Muchos de los platos de toda la vida han atravesado el tiempo de la mano de alguna leyenda o algún mito que explique su origen. En el caso de la crema catalana hay quienes dicen que el postre nació cuando el flan demasiado líquido que tenía que comerse un obispo se quiso arreglar con azúcar quemado. Al probarlo sin esperar a que se enfriara, el obispo gritó: crema, crema!
Pero las leyendas cuentan más por lo que denotan que por lo que narran, y en este caso la leyenda en torno a un postre como este da buena cuenta de su relevancia en la gastronomía local a lo largo de años y años.

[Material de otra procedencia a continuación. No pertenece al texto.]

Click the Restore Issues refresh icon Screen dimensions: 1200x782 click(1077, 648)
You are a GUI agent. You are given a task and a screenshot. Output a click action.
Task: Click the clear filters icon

Muchos años. Tantos que la crema catalana ya aparece en el recetario catalán Sent Soví, uno de los más antiguos del mundo con más de 700 años de antigüedad.
Como tantas otras veces, la gastronomía catalana no ha inventado nada nuevo. Ninguna otra cocina en ninguna otra parte del mundo lo ha hecho: las cocinas, como tejidos culturales que son, se alimentan unas de las otras y es difícil establecer una frontera precisa para delimitar dónde acaba un plato y empieza el otro. Es por ello que la crema catalana se parece tanto a la crème brûlée, con la diferencia de que esta se espesa con nata, y la catalana, con almidón de maíz.
Buscábamos la mejor de la ciudad, que siempre es difícil, y fuimos a dar con una de las mejores: la de Granja Dulcinea (Carrer de Petritxol, 2). Lo demás, ya lo conoces: una crema suave y dulce con una costra de azúcar tostada por encima que se rompe con una cuchara. Bon profit!